Define a MOSTFET and derive relationship between them.

Q.) Define a MOSTFET and derive relationship between them.

 Subject: electronic devices and circuit

Definition of MOSFET:

A MOSFET (Metal-Oxide-Semiconductor Field-Effect Transistor) is a type of field-effect transistor (FET) in which the conductivity of a semiconductor channel is modulated by an electric field applied perpendicular to the channel. MOSFETs are the most widely used transistors in modern electronics, and they are the basic building blocks of integrated circuits (ICs).

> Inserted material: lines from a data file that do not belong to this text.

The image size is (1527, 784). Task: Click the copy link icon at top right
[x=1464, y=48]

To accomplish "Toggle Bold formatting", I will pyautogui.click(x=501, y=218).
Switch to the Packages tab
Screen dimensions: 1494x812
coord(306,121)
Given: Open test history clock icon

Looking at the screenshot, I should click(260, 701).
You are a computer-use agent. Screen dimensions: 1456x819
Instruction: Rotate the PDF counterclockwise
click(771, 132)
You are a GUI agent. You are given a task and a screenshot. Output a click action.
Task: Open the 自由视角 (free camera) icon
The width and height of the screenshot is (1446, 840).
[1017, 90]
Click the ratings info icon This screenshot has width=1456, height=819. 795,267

Relationship between MOSTFET Parameters:

The relationship between the various parameters of a MOSFET can be derived from the following equations:

1. Drain-Source Current (ID):

The drain-source current (ID) in a MOSFET is given by the following equation:

ID = μC_ox(W/L)(V_GS - V_T)^2(1 + λV_DS)

where:

  • μ is the carrier mobility
  • C_ox is the gate oxide capacitance per unit area
  • W is the channel width
  • L is the channel length
  • V_GS is the gate-source voltage
  • V_T is the threshold voltage
  • λ is the channel-length modulation parameter
  • V_DS is the drain-source voltage

2. Transconductance (gm):

The transconductance (gm) of a MOSFET is defined as the ratio of the change in drain-source current to the change in gate-source voltage. It is given by the following equation:

gm = ∂ID/∂V_GS = 2μC_ox(W/L)(V_GS - V_T)

3. Output Resistance (ro):

The output resistance (ro) of a MOSFET is defined as the ratio of the change in drain-source voltage to the change in drain-source current. It is given by the following equation:

ro = ∂V_DS/∂ID = 1/(λID)

4. Cut-Off Frequency (fT):

The cut-off frequency (fT) of a MOSFET is the frequency at which the small-signal current gain of the transistor falls to unity. It is given by the following equation:

fT = gm/2πC_gs

where C_gs is the gate-source capacitance.

5. Noise Figure (NF):

The noise figure (NF) of a MOSFET is a measure of the amount of noise generated by the transistor. It is given by the following equation:

NF = 1 + (gm/g_d)

where g_d is the drain conductance.

Conclusion:

The relationships between the various parameters of a MOSFET provide a comprehensive understanding of the device's operation and characteristics. These relationships are essential for the design and analysis of MOSFET-based circuits.